Langya Virus Found In China: Symptoms, Spread And Other Details – 5 Points

A zoonotic virus Langya has been reported in China, with 35 people infected so far. The new type of Henipavirus has been found in China’s Shandong and Henan provinces, Taipei Times reported.
Here are five points on Langya virus:
The virus was likely transmitted from animals to human, The Guardian said in a report, quoting scientists in Taiwan. The country’s health ministry is now monitoring the spread. A correspondence about the new virus by scientists from China, Singapore and Australia has been published in New England Journal of Medicine (NEJM).
Taiwan’s Centers for Disease Control (CDC) Deputy Director-General Chuang Jen-hsiang said that 26 of the affected patients developed symptoms like fever, fatigue, cough, loss of appetite, muscle pain, nausea, headache and vomiting.
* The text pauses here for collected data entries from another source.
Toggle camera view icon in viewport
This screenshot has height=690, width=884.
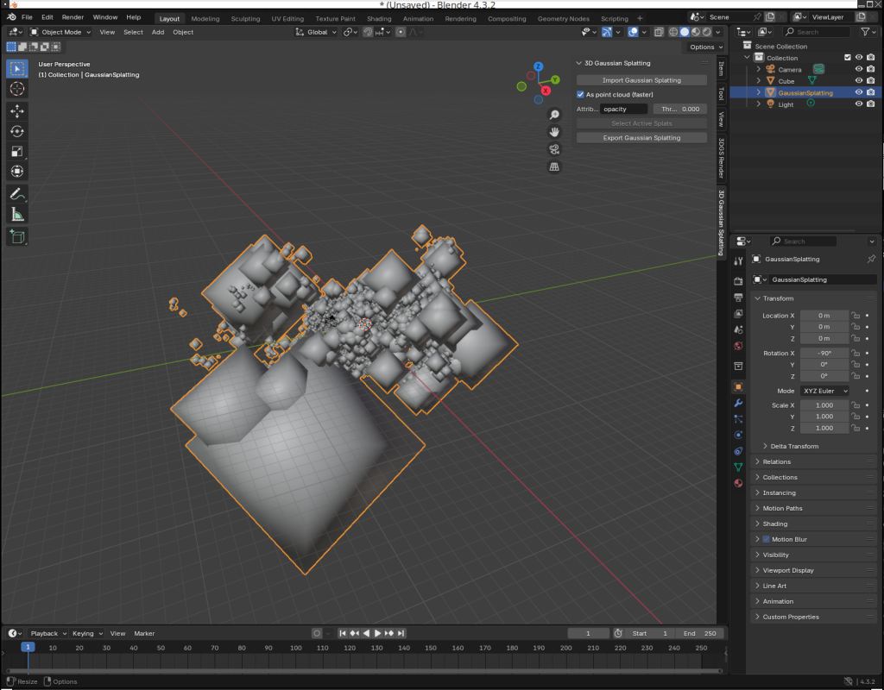pyautogui.click(x=554, y=149)
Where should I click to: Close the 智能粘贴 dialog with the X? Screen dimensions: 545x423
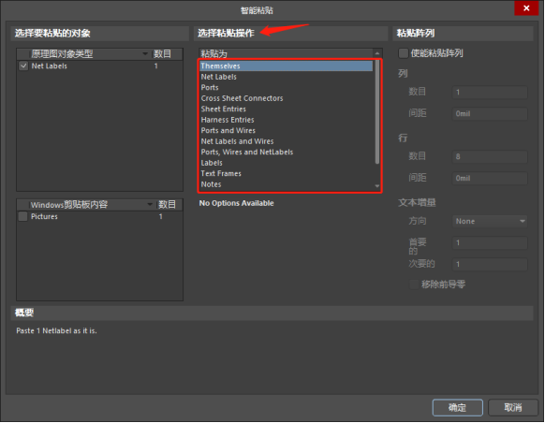pos(526,8)
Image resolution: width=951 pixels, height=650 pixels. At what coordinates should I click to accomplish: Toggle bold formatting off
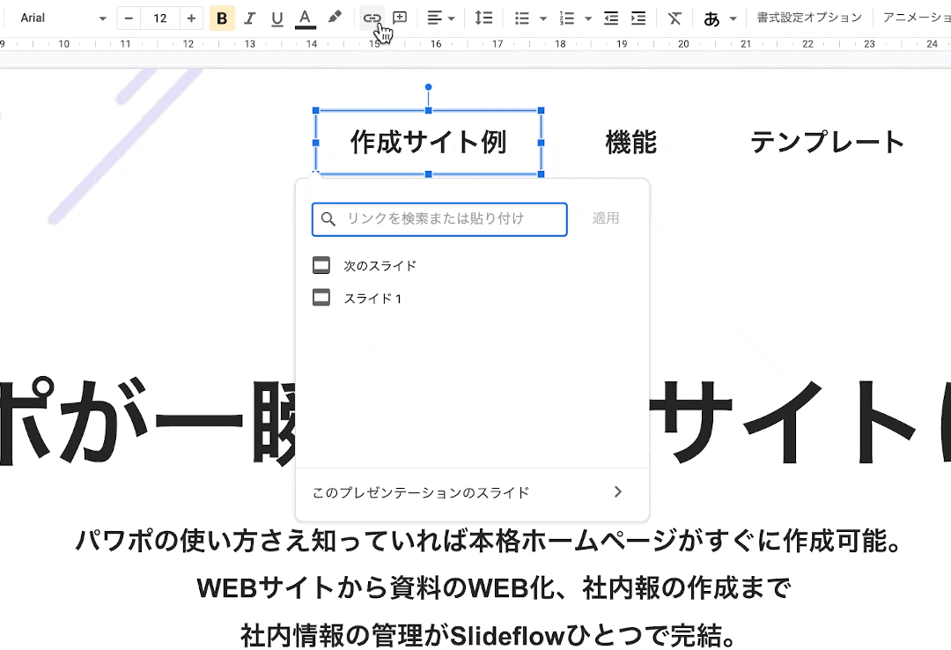coord(222,18)
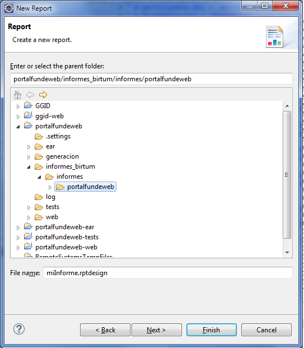Screen dimensions: 304x348
Task: Click the File name input field
Action: (x=168, y=272)

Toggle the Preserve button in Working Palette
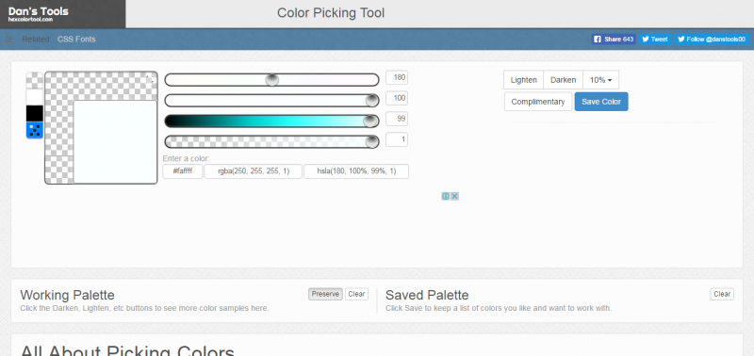click(x=325, y=294)
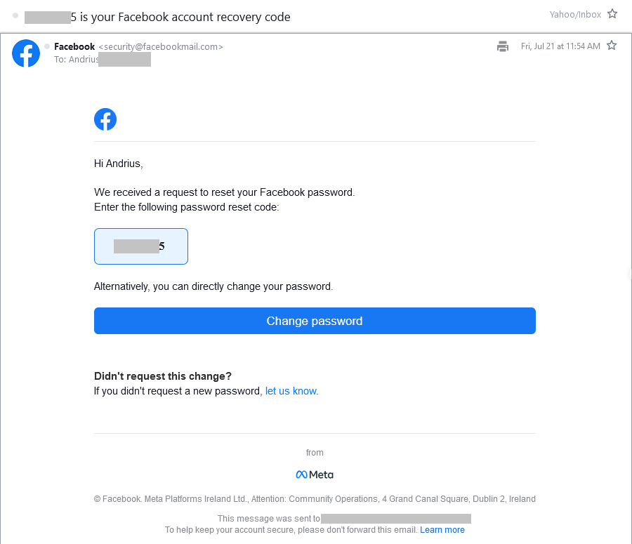Screen dimensions: 632x544
Task: Click the recipient name Andrius
Action: coord(84,60)
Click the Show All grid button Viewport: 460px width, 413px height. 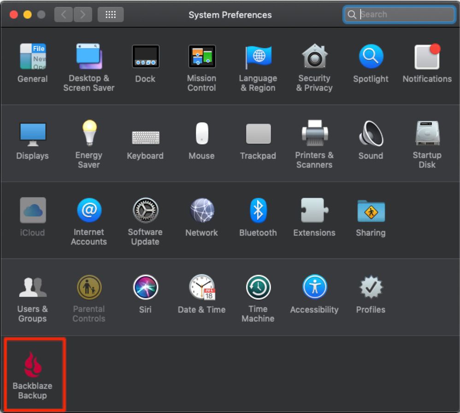coord(111,15)
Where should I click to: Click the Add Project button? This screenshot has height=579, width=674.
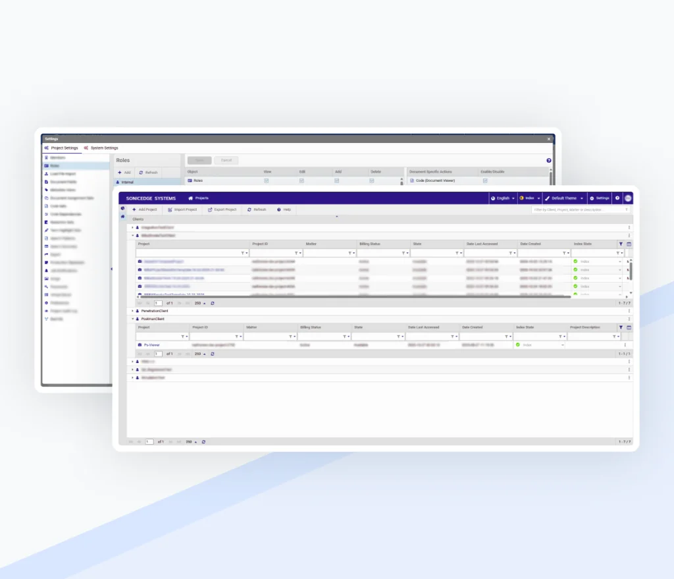[146, 209]
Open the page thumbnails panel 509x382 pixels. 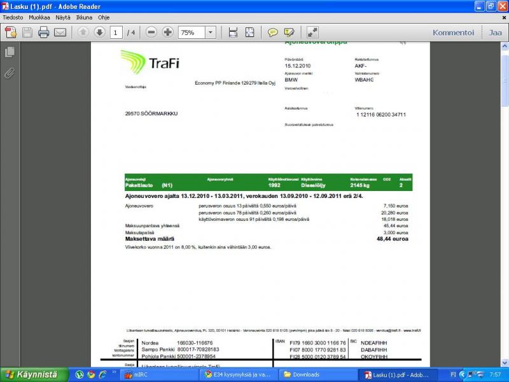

They also showed a decrease in white blood cells, low platelet count, liver failure and kidney failure.
The test results of 25 wild animal species suggest that the shrew (a small insectivorous mammal resembling a mouse) might be a natural reservoir of the Langya henipavirus, as the virus was found in 27 per cent of the shrew subjects, the CDC official said.
There have been no deaths from “LayV”, as the virus is called by scientists. Professor Wang Linfa of the Duke-NUS Medical School, a co-author of the NEJM paper, told Global Times that the LayV cases had “not been fatal or very serious” so far and that there was “no need for panic”.
Henipavirus is a category of zoonotic RNA viruses that also includes Hendra virus and Nipah virus. Hendra is believed to have originated in Australia and affects horses and humans, while Nipah has caused disease outbreaks in several countries, including India. Both the viruses are associated with high fatality rates.